Currency. Foreign exporters are anxious to see the forint devalued. Hungary's high inflation rate puts exporters at a disadvantage when they repatriate profits. While foreigners can export profits and capital, Hungarian firms and tourists must still obtain a license to do so. "We would like to liberalize in this area," says Istvan Major, deputy state secretary at the Ministry of International Economic Relations.
Telecommunications. The phone system in Hungary has not been upgraded since World War II. Only about 4 out of 10 phone calls are completed on the first attempt. The diplomat estimates this sector needs about $10 billion in investment. He says he hopes to see "a private system financed by the private sector. It's easy to get financing in this area."
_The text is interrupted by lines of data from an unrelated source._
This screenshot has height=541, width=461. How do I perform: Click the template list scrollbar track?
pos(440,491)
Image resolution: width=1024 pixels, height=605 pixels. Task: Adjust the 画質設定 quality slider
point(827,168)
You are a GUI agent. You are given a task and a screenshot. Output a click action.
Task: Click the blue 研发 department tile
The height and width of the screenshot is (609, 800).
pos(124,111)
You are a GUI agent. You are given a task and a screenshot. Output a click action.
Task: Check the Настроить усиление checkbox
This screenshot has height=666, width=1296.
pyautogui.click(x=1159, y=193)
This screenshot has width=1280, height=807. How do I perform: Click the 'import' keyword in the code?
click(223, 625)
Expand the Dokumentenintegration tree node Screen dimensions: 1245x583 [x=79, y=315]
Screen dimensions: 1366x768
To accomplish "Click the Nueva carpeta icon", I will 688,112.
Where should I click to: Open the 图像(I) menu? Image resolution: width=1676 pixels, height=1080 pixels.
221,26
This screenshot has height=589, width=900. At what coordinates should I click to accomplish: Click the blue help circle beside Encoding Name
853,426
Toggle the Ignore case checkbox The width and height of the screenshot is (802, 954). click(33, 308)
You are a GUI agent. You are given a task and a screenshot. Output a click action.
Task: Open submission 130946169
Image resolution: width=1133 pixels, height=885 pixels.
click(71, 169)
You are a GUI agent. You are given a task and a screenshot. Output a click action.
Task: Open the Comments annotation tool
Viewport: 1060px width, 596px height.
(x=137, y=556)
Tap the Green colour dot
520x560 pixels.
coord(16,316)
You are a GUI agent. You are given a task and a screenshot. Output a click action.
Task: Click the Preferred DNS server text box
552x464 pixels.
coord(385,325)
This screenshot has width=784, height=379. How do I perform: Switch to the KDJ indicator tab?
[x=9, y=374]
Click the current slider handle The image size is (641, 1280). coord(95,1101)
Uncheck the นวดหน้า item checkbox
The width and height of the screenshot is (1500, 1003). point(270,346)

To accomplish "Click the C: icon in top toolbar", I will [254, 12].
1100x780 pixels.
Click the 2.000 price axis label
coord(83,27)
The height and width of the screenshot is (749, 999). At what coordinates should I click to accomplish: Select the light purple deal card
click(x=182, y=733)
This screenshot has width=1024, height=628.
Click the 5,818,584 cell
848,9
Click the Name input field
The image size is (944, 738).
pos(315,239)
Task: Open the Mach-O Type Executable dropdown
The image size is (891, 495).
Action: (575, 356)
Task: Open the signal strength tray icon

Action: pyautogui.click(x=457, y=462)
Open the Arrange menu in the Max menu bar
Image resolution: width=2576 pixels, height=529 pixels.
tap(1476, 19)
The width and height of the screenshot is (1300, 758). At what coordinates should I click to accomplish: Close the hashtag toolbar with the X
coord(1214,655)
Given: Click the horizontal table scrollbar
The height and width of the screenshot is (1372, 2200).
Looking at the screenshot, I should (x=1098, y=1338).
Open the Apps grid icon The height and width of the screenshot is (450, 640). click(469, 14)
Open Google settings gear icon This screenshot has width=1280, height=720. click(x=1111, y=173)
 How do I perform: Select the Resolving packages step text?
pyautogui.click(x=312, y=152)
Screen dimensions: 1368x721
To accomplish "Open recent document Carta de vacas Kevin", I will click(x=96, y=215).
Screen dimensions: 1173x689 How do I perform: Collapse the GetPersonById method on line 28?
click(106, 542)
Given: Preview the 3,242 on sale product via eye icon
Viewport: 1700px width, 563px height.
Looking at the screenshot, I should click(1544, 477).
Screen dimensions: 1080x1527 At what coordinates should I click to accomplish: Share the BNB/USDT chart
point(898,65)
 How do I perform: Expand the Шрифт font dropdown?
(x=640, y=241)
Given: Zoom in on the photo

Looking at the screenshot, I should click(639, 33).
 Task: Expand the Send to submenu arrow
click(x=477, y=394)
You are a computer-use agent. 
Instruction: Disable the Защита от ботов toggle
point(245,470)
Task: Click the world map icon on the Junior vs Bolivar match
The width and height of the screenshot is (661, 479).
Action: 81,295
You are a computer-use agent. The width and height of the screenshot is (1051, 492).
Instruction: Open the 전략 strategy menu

Work force. "The experience with the Hungarian work force has been a pleasant surprise," the diplomat says. "They are hard-working and smart." Even so, he says, it is easier to build a plant from scratch than to convert an existing one to Western standards. Existing plants "are enormously overstaffed with workers and middle management."
General Electric's experience at the Tungsram plant it purchased is illustrative. First, it cut the work force from 18,000 to 13,000 workers, mostly through attrition. More will be laid off in the future. Productivity was very low, but Tungsram did have some "very good" technology, the diplomat says.
GE has built a new plant that produces high-tech fluorescent light bulbs for sale in the United States. Despite the challenges, the electronics giant has increased its investment in Hungary by another $60 million.